Active vs. Passive: What voice should I use?

November 10, 2016

Dr. Kathryn Sobek, Filipodia Editor

 

 

Authors can choose one of two voices to write in—active or passive.

 

 

The active voice emphasizes who or what is performing the action. This voice is direct and concise. A sentence written in active voice is structured as performer-verb-receiver.

 

For example: We (performer) analyzed (verb) the results (receiver).

 

More active examples:

Sobek et al. investigated the role of apoptosis in prostate cancer.

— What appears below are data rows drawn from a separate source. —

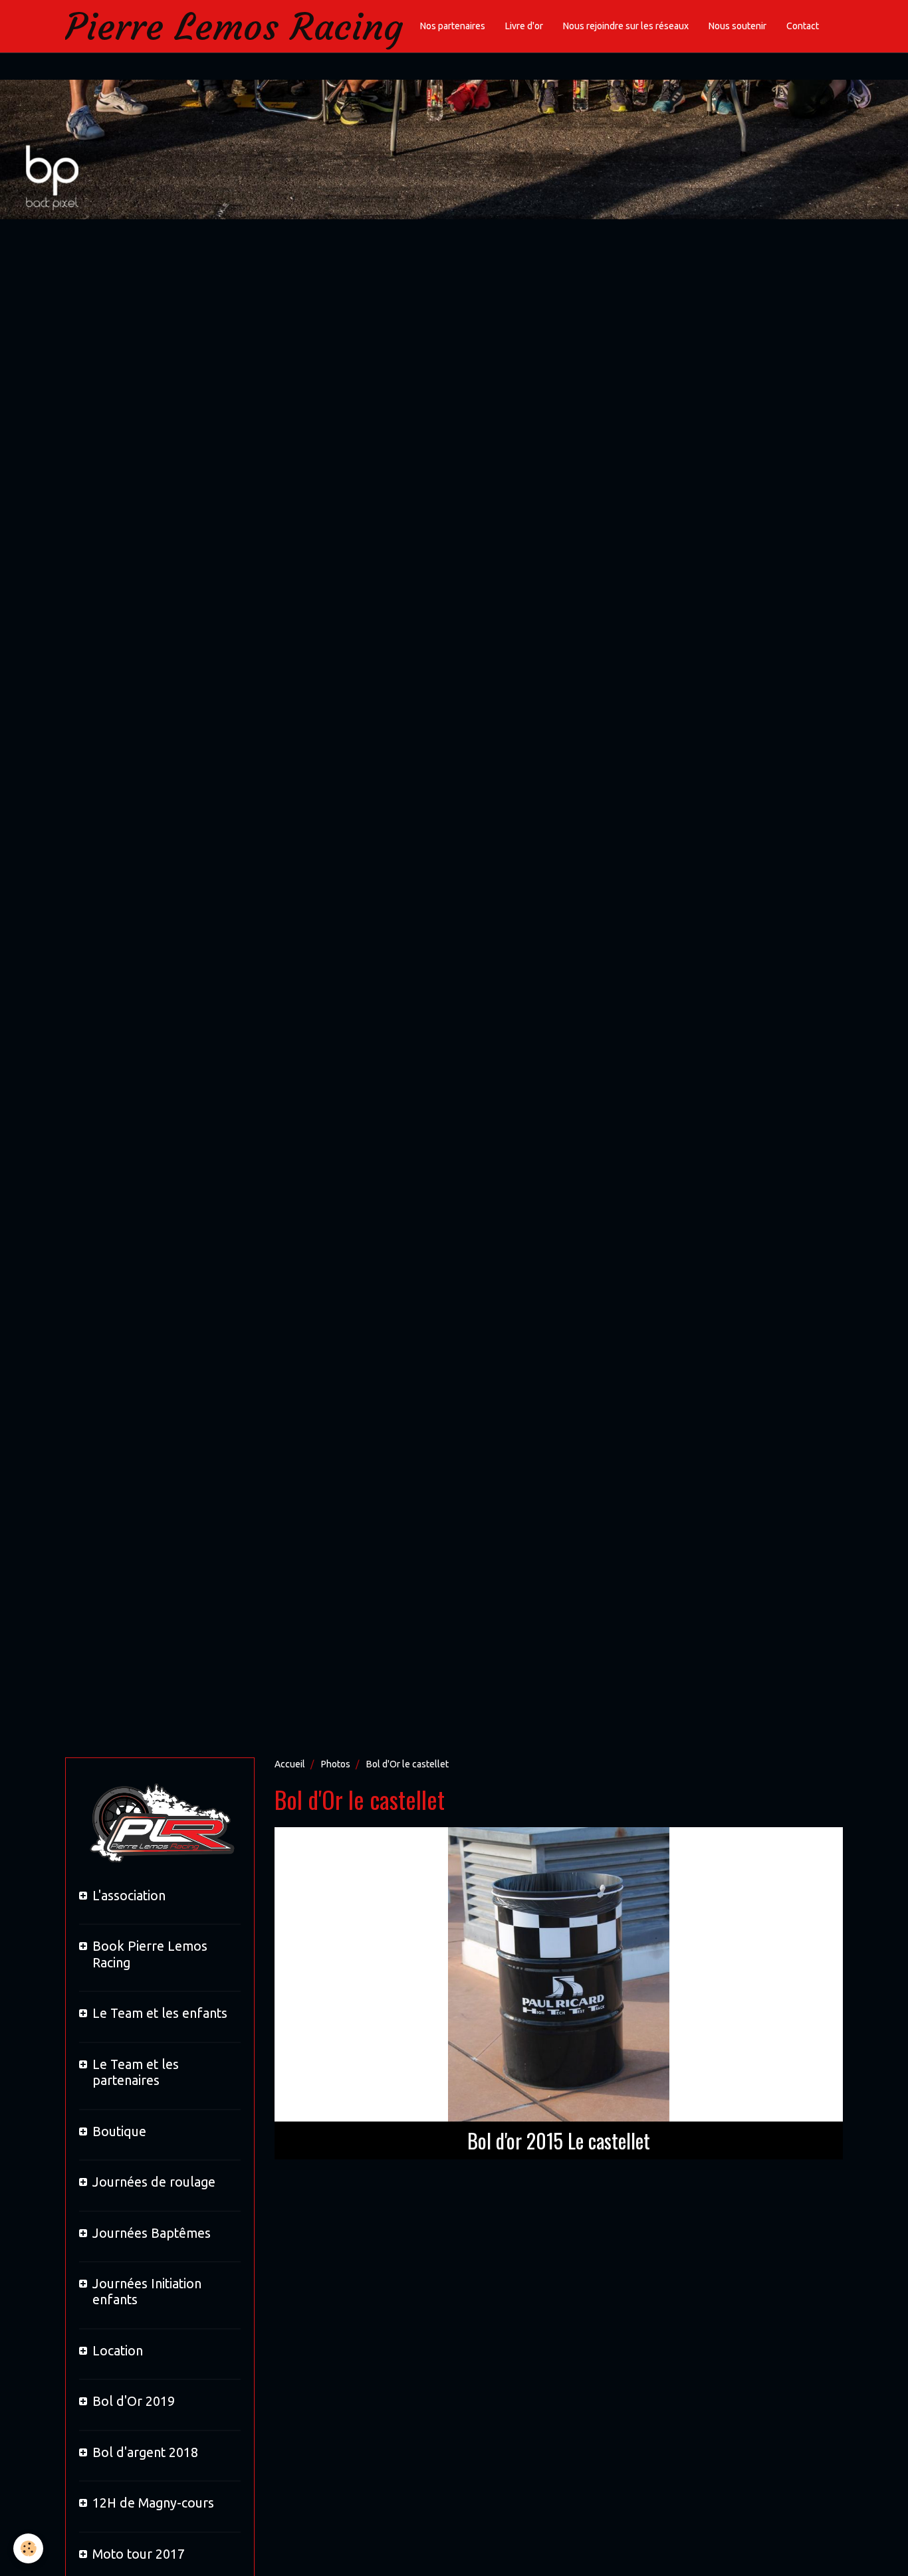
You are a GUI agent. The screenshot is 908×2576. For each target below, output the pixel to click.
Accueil (290, 1764)
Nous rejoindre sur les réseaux (626, 26)
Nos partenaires (452, 26)
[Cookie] (28, 2548)
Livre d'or (524, 26)
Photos (335, 1764)
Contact (802, 26)
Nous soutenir (737, 26)
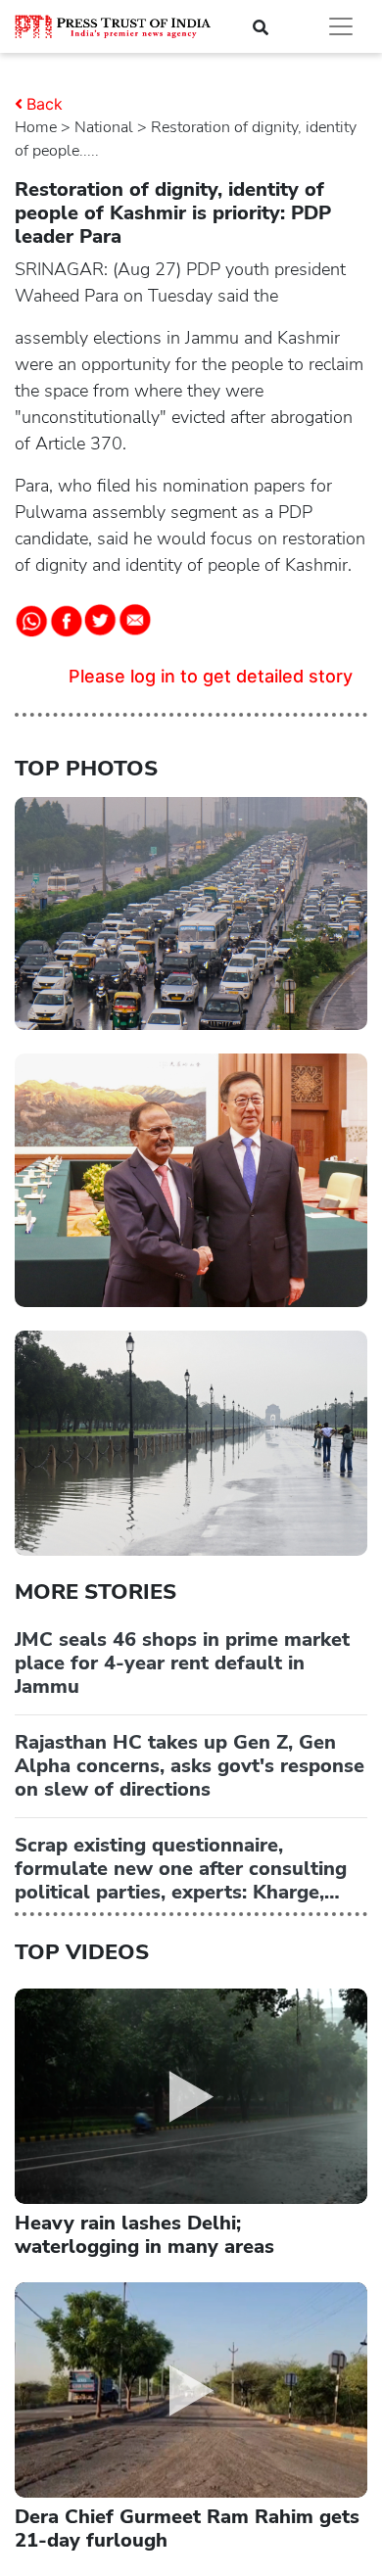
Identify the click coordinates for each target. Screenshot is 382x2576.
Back (44, 104)
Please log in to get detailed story (211, 676)
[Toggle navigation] (340, 26)
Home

The nurse interviewed the patients.

 

The passive voice emphasizes who or what is receiving the action. This voice is indirect and may lead to confusion as to who the performer is. A sentence written in passive voice is structured as receiver-verb-performer. In this voice, a form of the verb ‘to be’ is used followed by a past participle, and the performer is preceded with the word ‘by.’

 

For example: The results (receiver) were (‘to be’ verb form) analyzed (past participle) by us (‘by’ phrase and performer).

 

More passive examples:

The role of apoptosis in prostate cancer was investigated by Sobek et al.

The patients were interviewed.

In this last example, the ‘by’ phrase and performer were eliminated. This can lead to confusion for the reader because it is unclear who interviewed the patients.

 

The American Medical Academy’s AMA Manual of Style recommends the active voice in biomedical writing, except when the actor [performer] is unknown or the interest focuses on what is acted on [1]. Some journals specifically encourage the active voice as well.

 

So remember, for clear and direct expression of ideas, choose the active voice!

 

  1. Iverson C, Christiansen S, Flanagin A, et al. AMA Manual of Style: A Guide for Authors and Editors. 10th ed. New York, NY: Oxford University Press; 2007.